-------- Page extract --------

Absorption and Phase Contrast: now you don’t have to settle for less

Absorption contrast imaging, essentially shadow or projection imaging, uses the varying attenuation power of different materials to generate contrast. It is best suited to specimens containing properties of varying density—for example, material and pore space. Phase contrast imaging uses the refraction of X-rays rather than absorption. It is very sensitive to interfaces between materials of similar density or low absorption (edge enhancement).

ZEISS Xradia Versa XRM use absorption contrast and add phase contrast with a unique detector system—a rotating detector turret with selectable magnification and field-of-view pairings. Each detector objective features a matched scintillator that optimizes contrast to preferentially image within its contrast-forming useful energy band.

ZEISS Xradia Ultra XRM offer both absorption and phase contrast to optimize visualization of features of interest in a wide range of samples. Integrated phase contrast technology employing the Zernike method enhances the visibility of grain boundaries and material interfaces when absorption contrast is low, enabling visibility of ultra- and nano-structures without staining.

Applications and Techniques

Flexible Tools to Optimize Your Discovery

ZEISS Xradia 520 Versa offers breakthrough DSCoVer Advanced Compositional Contrast to extend the detail captured in a single energy absorption image. The tool combines information from tomographies taken at two different X-ray energies to highlight distinctions in materials such as silicon and aluminum that have similar X-ray attenuation characteristics.

In standard single absorption tomography, the resulting grayscale signal depends on the material’s effective atomic number and electron density. The contrast weighting of properties depends on the X-ray energy used to image the sample: at lower X-ray energies, the photoelectric effect dominates (related to a material’s effective atomic number) while Compton scattering dominates at higher energies. Compositional contrast is achieved flexibly by using two tomographies, one captured using photoelectric effects and one featuring Compton.

--------

### Given task
Carry on the page about X-ray absorption and phase contrast imaging, starting after its final sentence.

-------- Dataset section --------

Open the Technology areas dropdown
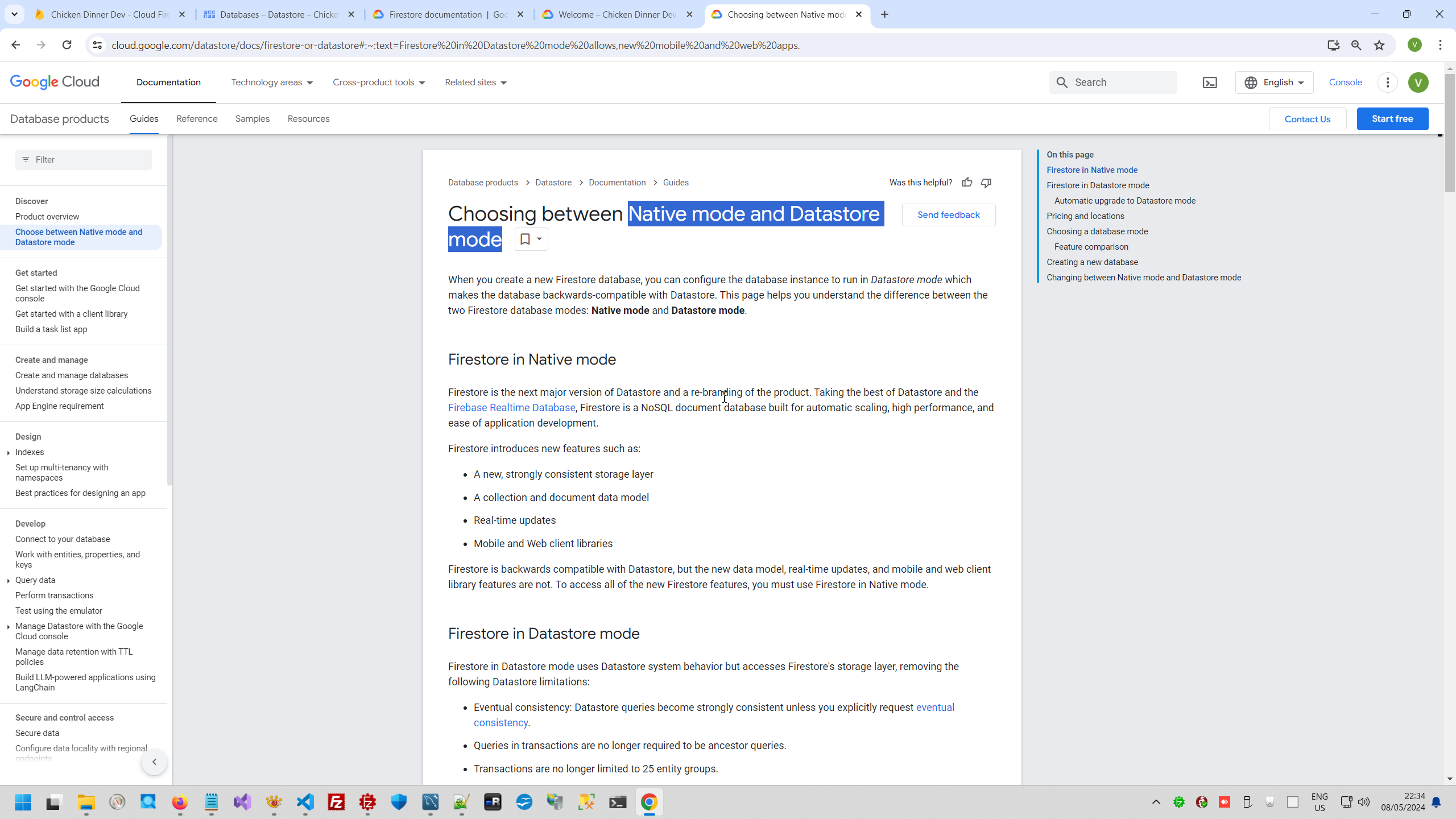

--------

### Result of the task
Xradia Versa architecture is uniquely suited for this due to superior low kV imaging and flexible high kV imaging. Xradia 520 Versa can access X-ray energies up to 160 kV while non-flat panel micro-CTs generally only access 50 or 100 kV.

For more information, go to Downloads and select Product Info: Xradia 520 Versa.

A single energy scan shows that aluminum and silicon are virtually identical (left), with very similar grayscale contrast. Using the DSCoVer interface to “tune” and highlight aluminum (middle) enables separation of the particles. 3D rendering shows Aluminum/green; Silicates/red (right)

At the nanoscale, choose the X-ray energy that optimizes contrast in your research samples 5.4 keV or 8.0 keV

Ultimately, in XRM, contrast depends on the material being imaged and the X-ray energy used. The Xradia Ultra family comprises Xradia 800 Ultra, operating at 8 keV photon energy, and Xradia 810 Ultra, operating at 5.4 keV. In general, lower energy X-rays are absorbed more strongly and therefore provide higher contrast. Thus, as long as transmission remains sufficient, the resulting image quality and/or throughput are greatly improved with Xradia 810 Ultra. For materials of higher density, or thick specimens, the higher X-ray energy of Xradia 800 Ultra may be needed to provide sufficient transmission.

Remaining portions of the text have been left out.